John F. Kennedy White House Photo Portrait

John F. Kennedy
White House Photo Portrait

'My fellow Americans, ask not what your country can do for you, ask what you can do for your country.'

'Let us not seek the Republican answer or the Democratic answer, but the right answer. Let us not seek to fix the blame for the past. Let us accept our own responsibility for the future.'

'Let every nation know, whether it wishes us well or ill, that we shall pay any price, bear any burden, meet any hardship, support any friend, oppose any foe to assure the survival and the success of liberty.'

'The cost of freedom is always high, but Americans have always paid it. And one path we shall never choose, and that is the path of surrender, or submission.'

'Those who make peaceful revolution impossible will make violent revolution inevitable.'

'If a free society cannot help the many who are poor, it cannot save the few who are rich.'

'Let us never negotiate out of fear. But let us never fear to negotiate.'

'Victory has a thousand fathers, but defeat is an orphan.'

On October 4, 1957, thanks to the work of German scientists and engineers recruited by Stalin from Hitler’s long-range rocket program, Russia put Sputnik I, a 184-pound satellite, into orbit round the earth, following it next month by a larger one weighing 1,120 pounds. The first American satellite did not go into orbit until January 31, 1958, and it weighed only 30 pounds. In fact America was ahead in miniaturization, which explained why it was content with low payloads. Eisenhower was not prepared to invest heavily in space. He took no notice of the post-Sputnik panic. With Kennedy the priorities changed totally. He put his V-P, Lyndon Johnson, in charge of the Space Program, with instructions to ‘get ahead of Russia.’
All the same, on April 12, 1961, less than three months after Kennedy had taken over, the Russians put their first man into orbit, beating America by four weeks. At a frenzied meeting Kennedy held two days later in the White House, stormed: ‘Is there any place where we can catch them? What can we do? Can we go around the moon before them? Can we put a man on the moon before them … can we leapfrog? … If somebody can just tell me how to catch up! Let’s find somebody, anybody. I don’t care if it’s the janitor there, if he knows how.’

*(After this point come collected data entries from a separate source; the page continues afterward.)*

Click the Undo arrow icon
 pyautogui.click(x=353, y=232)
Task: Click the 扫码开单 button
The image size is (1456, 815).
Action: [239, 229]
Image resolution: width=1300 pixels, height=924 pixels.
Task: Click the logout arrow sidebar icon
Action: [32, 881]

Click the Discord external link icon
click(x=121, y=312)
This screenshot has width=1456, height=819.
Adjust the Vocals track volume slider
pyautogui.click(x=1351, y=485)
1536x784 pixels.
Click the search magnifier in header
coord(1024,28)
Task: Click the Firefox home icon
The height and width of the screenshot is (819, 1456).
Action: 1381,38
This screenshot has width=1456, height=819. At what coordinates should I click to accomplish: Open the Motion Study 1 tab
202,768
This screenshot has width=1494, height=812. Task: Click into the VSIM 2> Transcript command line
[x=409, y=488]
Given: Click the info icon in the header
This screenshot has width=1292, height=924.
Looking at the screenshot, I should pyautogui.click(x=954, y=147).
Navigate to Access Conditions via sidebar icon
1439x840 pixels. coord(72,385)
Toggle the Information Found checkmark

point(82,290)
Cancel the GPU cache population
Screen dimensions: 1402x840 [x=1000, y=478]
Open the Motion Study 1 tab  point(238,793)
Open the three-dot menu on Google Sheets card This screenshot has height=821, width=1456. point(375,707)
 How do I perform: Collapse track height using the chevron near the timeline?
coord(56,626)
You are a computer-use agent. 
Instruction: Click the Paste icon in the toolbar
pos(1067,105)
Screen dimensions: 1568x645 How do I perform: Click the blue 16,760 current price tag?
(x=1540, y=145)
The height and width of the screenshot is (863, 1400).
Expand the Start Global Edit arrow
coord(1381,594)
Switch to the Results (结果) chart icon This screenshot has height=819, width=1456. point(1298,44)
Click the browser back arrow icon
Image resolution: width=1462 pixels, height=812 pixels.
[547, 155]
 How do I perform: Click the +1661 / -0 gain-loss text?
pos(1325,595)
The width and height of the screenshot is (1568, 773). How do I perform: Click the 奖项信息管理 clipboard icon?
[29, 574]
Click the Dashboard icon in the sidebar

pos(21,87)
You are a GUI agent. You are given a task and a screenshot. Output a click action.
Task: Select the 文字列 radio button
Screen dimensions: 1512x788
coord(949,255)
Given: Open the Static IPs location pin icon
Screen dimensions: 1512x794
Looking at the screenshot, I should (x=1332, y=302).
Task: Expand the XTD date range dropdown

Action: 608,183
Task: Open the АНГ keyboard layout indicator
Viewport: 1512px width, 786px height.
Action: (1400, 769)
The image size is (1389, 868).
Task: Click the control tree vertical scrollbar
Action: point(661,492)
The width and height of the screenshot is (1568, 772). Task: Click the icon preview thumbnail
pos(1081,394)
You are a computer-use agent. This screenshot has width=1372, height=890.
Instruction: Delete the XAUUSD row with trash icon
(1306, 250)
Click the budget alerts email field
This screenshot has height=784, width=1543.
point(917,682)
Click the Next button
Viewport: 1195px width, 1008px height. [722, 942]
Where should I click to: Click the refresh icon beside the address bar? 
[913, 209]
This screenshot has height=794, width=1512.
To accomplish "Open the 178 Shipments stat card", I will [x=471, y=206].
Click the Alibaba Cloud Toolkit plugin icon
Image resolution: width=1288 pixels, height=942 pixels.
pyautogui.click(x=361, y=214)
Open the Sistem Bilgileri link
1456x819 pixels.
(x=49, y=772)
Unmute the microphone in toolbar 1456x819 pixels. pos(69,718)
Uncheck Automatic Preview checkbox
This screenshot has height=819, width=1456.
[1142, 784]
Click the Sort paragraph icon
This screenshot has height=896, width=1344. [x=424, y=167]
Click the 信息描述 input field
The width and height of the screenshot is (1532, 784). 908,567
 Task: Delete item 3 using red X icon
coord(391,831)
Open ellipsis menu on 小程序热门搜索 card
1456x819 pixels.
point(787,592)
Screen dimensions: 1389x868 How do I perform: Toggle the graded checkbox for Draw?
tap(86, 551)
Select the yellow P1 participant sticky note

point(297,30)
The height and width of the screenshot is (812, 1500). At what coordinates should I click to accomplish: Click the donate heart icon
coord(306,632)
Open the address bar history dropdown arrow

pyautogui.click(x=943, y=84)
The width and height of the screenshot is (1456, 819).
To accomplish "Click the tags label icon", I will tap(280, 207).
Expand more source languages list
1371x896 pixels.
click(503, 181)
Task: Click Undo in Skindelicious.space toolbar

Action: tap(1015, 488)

'I believe that this nation should commit itself to achieving the goal, before this decade is out, of landing a man on the Moon and returning him back safely to the earth.' (Space Program, Joint Session of Congress on May 25, 1961).

'That's one small step for man, one giant leap for mankind.' (July 20, 1969, Apollo 11 landed Neil Armstrong on the moon).

Kennedy was assassinated in Dallas, one of the richest and most enterprising cities in America, the capital of the Bible Belt, surrounded by one of the largest collections of religious universities and training colleges in the world.

Mass demonstration in black communities throughout the nation culminated on August 28, 1963 in a march of 250,000 protesters, led by King, to the steps of the Lincoln Memorial in Washington DC, where King delivered a memorable oration on the theme of ‘I have a dream that my four children will one day live in a nation where they will be judged not by the color of their skin but by … their character.’ This demonstration was part of the process which led to the passing of the Civil Rights Act (1964). The Act restored the federal government’s power to bar racial discrimination for the first time since the 19th century. Title II requires open access to gas stations, restaurants, lodging houses and all ‘public accommodations’ serving interstate commerce, and places of entertainment or exhibition. Title VI forbids discrimination in programs accepting federal funds. Title VII outlaws any employment discrimination.

In the postwar period US production of minerals was about four times larger than that of Russia, the second-largest producer. The symbol of these years was Pan-American Airways, the world-conquering airline which in June 1947 inaugurated the first round-the-world regular flight of 25,003 miles New York-New York, and eleven years later, in October 1958, brought in the first big-jet 707 regular service. In 1968 US, the world’s richest power, industrial production was more than a third (34 percent) of total world production.